• INPUT MATERIAL:
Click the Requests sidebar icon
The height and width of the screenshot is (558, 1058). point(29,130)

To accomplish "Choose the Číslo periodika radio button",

==

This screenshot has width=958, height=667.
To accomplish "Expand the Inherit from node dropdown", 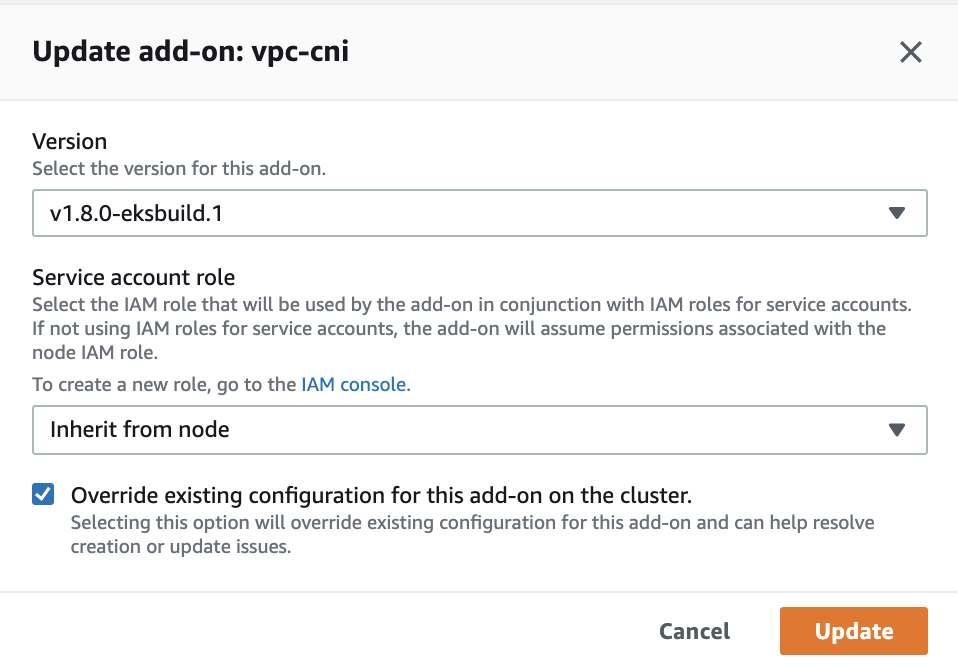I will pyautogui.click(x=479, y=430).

• WORK INSTRUCTION:
Find where the line with "Click the Requests sidebar icon" sits in the material above, then copy exactly from it through the line with "the Číslo periodika". Add no other line.

• THE COMPLETED TASK:
Click the Requests sidebar icon
The height and width of the screenshot is (558, 1058). point(29,130)

To accomplish "Choose the Číslo periodika radio button",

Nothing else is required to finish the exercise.